Effective defect detection is critical for ensuring the quality, functionality, and economic value of textile products. However, existing methods face challenges in achieving high accuracy, real-time performance, and efficient global information extraction. To address these issues, we propose Fab-ME, an advanced framework based on YOLOv8s, specifically designed for the accurate detection of 20 fabric defect types. Our contributions include the introduction of the cross-stage partial bottleneck with two convolutions (C2F) vision state-space (C2F-VMamba) module, which integrates visual state-space (VSS) blocks into the YOLOv8s feature fusion network neck, enhancing the capture of intricate details and global context while maintaining high processing speeds. Additionally, we incorporate an enhanced multi-scale channel attention (EMCA) module into the final layer of the feature extraction network, significantly improving sensitivity to small targets. Experimental results on the Tianchi fabric defect detection dataset demonstrate that Fab-ME achieves a 3.5% improvement in mAP@0.5 compared to the original YOLOv8s, validating its effectiveness for precise and efficient fabric defect detection.

Paper Structure

This paper contains 17 sections, 6 equations, 5 figures, 2 tables.

Figures (5)

  • Figure 1: The proposed Fab-ME framework.
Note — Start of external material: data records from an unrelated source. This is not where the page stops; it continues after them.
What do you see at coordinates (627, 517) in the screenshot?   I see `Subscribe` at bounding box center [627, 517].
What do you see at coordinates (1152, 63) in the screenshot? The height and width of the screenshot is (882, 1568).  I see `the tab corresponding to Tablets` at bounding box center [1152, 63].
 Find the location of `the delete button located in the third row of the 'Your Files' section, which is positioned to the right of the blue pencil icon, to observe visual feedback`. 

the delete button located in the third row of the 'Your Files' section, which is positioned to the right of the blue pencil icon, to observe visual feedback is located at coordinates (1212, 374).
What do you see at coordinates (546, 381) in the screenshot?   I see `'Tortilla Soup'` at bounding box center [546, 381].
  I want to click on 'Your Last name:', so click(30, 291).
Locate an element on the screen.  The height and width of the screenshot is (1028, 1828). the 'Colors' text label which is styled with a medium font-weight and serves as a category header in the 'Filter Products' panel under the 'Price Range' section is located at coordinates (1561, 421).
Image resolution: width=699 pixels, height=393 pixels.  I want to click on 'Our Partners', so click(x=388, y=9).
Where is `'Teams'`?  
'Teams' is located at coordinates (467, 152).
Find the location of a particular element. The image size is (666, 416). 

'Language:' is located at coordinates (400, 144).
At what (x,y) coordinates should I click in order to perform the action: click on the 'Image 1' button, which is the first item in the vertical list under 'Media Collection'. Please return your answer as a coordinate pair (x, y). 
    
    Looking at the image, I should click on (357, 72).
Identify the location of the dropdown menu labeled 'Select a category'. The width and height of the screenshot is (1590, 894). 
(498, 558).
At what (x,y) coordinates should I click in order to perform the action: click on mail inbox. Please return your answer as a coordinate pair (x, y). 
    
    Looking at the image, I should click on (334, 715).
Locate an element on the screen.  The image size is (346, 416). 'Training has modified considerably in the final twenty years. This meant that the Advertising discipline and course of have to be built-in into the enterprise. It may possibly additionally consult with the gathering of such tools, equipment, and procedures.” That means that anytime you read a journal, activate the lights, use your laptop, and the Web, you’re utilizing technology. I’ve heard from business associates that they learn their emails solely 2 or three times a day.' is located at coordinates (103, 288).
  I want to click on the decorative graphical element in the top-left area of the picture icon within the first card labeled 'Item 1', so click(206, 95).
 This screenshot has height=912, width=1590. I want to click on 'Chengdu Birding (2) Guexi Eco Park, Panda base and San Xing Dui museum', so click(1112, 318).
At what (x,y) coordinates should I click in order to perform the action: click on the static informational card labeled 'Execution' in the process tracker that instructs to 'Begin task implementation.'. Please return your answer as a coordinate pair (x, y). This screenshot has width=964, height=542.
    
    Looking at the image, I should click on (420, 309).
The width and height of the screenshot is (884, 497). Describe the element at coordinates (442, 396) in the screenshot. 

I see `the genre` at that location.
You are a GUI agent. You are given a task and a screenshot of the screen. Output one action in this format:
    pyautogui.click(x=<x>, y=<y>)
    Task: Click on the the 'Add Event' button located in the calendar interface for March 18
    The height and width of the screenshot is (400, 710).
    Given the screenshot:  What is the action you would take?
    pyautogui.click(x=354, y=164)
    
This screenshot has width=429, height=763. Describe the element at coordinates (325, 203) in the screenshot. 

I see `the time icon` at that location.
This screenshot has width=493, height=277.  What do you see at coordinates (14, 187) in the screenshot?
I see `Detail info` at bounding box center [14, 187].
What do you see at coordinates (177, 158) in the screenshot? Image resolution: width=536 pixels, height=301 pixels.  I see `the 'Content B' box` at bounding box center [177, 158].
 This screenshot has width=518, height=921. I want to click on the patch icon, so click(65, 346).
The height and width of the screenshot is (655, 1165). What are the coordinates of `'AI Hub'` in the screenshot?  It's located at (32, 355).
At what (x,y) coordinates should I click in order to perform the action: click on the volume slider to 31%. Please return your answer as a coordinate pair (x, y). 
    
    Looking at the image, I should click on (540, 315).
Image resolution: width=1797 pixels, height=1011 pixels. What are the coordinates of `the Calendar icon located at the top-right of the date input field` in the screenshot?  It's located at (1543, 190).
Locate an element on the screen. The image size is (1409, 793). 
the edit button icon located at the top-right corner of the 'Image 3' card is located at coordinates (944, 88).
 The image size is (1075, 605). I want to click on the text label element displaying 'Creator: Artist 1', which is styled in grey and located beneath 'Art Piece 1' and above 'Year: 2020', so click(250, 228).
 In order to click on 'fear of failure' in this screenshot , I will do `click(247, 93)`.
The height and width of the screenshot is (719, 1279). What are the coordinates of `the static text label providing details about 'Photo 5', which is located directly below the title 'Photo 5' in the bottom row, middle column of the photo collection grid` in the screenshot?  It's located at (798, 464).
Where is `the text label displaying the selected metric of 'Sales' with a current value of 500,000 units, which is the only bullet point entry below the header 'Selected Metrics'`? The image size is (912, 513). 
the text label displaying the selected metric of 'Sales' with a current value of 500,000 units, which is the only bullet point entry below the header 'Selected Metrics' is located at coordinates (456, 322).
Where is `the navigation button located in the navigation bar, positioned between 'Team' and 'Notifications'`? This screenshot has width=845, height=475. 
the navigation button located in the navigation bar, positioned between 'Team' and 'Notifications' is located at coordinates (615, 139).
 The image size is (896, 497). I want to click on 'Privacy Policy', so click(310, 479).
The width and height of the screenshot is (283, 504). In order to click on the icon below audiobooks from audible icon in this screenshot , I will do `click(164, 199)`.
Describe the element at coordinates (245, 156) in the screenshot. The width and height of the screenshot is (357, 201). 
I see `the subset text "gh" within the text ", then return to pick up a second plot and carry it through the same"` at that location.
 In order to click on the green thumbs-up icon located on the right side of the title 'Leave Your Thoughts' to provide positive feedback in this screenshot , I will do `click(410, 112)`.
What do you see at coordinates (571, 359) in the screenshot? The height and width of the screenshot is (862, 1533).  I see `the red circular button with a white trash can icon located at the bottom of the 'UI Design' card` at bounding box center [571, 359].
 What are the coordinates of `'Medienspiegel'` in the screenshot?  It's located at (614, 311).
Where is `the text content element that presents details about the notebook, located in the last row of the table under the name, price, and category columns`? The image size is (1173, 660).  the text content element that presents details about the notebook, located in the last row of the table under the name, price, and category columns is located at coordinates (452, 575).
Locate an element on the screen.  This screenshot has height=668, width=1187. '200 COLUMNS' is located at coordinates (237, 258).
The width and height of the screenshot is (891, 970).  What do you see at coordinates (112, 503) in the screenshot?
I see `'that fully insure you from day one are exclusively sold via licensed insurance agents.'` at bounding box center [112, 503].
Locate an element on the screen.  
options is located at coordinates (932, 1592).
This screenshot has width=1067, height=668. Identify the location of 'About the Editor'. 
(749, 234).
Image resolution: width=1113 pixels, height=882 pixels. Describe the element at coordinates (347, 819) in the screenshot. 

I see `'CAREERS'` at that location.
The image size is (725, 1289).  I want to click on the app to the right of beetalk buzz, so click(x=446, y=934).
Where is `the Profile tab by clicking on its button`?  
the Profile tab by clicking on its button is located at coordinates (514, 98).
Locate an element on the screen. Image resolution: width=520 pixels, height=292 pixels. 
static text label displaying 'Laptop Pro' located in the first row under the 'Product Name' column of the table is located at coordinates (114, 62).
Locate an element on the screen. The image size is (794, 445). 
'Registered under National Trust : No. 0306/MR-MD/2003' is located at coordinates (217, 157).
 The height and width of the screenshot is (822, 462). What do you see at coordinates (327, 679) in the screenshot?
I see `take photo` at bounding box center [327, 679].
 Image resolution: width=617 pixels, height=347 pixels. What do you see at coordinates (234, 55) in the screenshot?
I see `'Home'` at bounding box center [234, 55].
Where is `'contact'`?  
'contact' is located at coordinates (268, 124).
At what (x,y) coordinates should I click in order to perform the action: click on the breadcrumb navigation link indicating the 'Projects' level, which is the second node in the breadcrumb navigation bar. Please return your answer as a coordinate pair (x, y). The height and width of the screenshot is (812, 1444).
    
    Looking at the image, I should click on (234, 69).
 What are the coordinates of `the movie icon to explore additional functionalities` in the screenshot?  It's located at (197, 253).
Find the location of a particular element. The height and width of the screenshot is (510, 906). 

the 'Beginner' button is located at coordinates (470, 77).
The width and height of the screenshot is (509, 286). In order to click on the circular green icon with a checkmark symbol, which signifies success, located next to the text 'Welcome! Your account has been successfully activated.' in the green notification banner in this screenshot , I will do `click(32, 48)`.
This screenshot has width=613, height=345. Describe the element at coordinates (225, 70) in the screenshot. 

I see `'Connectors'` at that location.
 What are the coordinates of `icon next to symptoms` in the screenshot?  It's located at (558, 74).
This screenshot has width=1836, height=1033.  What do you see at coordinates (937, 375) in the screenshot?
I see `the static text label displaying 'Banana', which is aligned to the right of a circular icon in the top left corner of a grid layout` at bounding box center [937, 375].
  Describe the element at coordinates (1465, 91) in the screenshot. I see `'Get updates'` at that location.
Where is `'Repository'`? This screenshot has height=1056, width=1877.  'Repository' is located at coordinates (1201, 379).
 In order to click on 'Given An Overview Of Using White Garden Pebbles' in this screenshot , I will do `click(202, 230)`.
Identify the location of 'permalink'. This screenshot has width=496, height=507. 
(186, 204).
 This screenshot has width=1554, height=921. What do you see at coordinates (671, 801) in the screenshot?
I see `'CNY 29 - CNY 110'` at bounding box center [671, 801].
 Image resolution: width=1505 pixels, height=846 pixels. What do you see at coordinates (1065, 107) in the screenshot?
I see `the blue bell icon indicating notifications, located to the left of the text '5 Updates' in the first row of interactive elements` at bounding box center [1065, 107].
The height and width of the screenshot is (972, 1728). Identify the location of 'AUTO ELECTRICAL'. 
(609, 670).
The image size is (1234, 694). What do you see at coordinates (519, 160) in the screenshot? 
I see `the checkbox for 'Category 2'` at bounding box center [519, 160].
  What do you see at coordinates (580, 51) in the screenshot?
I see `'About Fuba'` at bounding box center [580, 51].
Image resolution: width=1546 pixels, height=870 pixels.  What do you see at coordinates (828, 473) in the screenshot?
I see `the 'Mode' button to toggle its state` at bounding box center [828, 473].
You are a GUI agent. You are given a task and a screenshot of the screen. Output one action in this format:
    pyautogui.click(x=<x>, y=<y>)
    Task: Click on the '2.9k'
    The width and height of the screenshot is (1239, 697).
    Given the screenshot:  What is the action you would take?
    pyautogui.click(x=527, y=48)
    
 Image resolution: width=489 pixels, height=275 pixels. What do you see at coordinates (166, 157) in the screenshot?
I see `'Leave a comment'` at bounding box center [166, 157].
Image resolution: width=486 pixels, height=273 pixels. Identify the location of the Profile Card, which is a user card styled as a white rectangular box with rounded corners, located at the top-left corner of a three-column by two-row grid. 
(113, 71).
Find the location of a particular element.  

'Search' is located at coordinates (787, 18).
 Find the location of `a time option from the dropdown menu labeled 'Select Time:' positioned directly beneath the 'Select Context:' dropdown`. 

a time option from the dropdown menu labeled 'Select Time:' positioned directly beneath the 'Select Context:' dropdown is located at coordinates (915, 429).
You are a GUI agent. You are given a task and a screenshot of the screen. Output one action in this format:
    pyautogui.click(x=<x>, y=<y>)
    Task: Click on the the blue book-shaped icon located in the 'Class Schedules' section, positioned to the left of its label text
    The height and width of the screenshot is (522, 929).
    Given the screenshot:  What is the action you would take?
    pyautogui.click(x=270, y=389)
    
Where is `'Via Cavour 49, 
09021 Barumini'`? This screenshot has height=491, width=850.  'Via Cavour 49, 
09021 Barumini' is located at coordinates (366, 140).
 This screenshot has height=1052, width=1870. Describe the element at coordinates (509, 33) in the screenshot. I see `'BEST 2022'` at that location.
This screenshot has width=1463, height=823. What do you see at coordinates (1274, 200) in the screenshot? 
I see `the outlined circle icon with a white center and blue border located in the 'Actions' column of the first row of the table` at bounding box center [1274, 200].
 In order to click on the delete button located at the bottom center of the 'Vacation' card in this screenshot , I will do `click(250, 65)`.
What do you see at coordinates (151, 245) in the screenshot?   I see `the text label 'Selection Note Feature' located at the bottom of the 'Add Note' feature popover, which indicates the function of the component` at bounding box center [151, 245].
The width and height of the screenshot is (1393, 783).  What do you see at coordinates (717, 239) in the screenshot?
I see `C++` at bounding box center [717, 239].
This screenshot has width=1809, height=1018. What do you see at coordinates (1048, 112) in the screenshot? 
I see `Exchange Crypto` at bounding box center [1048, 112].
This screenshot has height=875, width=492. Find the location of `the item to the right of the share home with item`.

The feature maps generated at each stage of the backbone network are denoted as $c_1$ through $c_4$. C2F stands for "CSP Bottleneck with Two Convolutions. (a) C2F-VMamba. (b) Visual State-Space (VSS). (c) Enhanced multi-scale channel attention (EMCA).
  • Figure 2: Sample display of original fabric defect images from the Tianchi fabric dataset
  • Figure 3: Ablation study of key components in our method. (a) Ablation experiments of substituting the C2F modules at different positions within the Neck with the C2F-VMamba module. In the neck module illustrated in Fig. \ref{['fig:framework']}, the C2F modules are sequentially labeled from top to bottom as C2F1 through C2F4. Replacing each C2F module with the C2F-VMamba module results in models (2) through (5). (b) Ablation experiments of EMCA. (c) Ablation study of key components in our method.
  • Figure 4: Ablation studies of our proposed module were conducted on YOLOv5s, YOLOv6s, and YOLOv8s.
  • Figure 5: Visualization result. Compared our method with Faster R-CNN, YOLOv5s, and baseline. The numbers near the boxes in the figure represent the category numbers of the defects, and the category names and colors can be found in the Name and Color column of Table \ref{['table:samples']}.